May 17 12:10:50 pve3 kernel: kvm [2597464]: vcpu0, guest rIP: 0xfffff8023be21d52 vmx_set_msr: BTF|LBR in IA32_DEBUGCTLMSR 0x1, nop

The log was floooooooooded with these. Basically it means the VM is requesting a feature in the CPU that the CPU doesn't support. But that doesn't make any sense, because all our VMs are set to host cpu mode, which means all the flags (capabilities of the CPU) are passed through as is. Literally impossible for there to be a mismatch... almost impossible.

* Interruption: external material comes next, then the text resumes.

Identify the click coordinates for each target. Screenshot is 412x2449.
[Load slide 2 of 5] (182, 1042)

The log tells us what process is throwing this error. The PID is 2597464
Let's run ps and filter down based on that PID to see what we find...

ps -auwx | grep 2597464

This outputs a lot of crap, but a few lines down, we see this:

root 2597464 104 6.4 9482924 8446844 ? Sl 12:27 0:31 /usr/bin/kvm -id 122 -name mastercam...

This means the PID 2597464 is running VM 122, our Mastercam server.

Let's check the settings.

Well, our CPU is set to host. Do you see the problem?

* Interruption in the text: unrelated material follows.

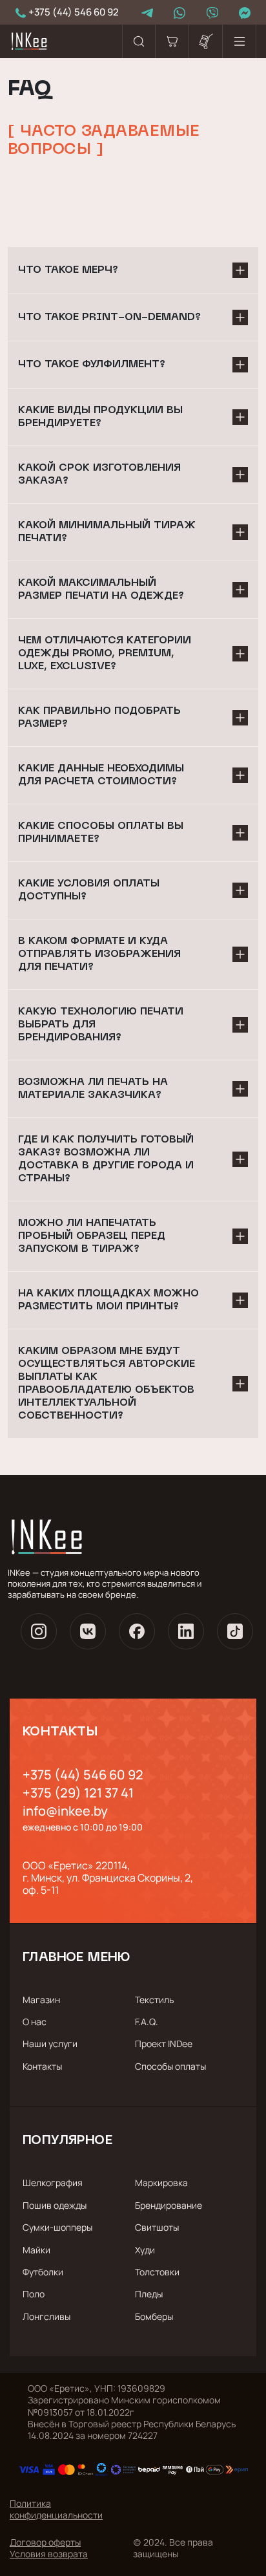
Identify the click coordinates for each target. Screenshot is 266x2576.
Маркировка (161, 2182)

We have a 2-socket server. We have a 2-socket VM. But NUMA is not enabled for this VM! Since we have SMP disabled in the BIOS, it's expected that our KVM take advantage of NUMA to do all the work itself in assigning memory locations and sockets/cores.

Check the NUMA box, hit ok. Reboot. Done.

Update: Not done.

As it turns out, no amount of cajoling would solve this problem, as it has to do with the RAID controller. This card, even in JBOD mode, does not behave correctly with ZFS. Clearly it is still doing some kind of IO buffering or something. There is also no IT-Mode firmware easily available for it. Instead of continuing to fight with it, or abandoning ZFS, I decided it was best to just buy a new controller.

LSI 9300-16i 16-Port 12Gb/s SAS/SATA HBA ZFS TrueNAS UnRAID IT Mode 16.00.12.00 - Picture 2 of 4

We picked up this guy, the LSI 9300-16i, on Ebay for $59.95, pre-flashed with IT-Mode firmware. It has exactly the same I/O as the previous card, 4x Mini SAS High Density (SFF-8643) supporting up to 16 drives. The 6-pin PCIe power cable is optional; We didn't need it. The only hiccup with swapping the cards was, the drive IDs changed and I ended up having to reinstall Proxmox entirely.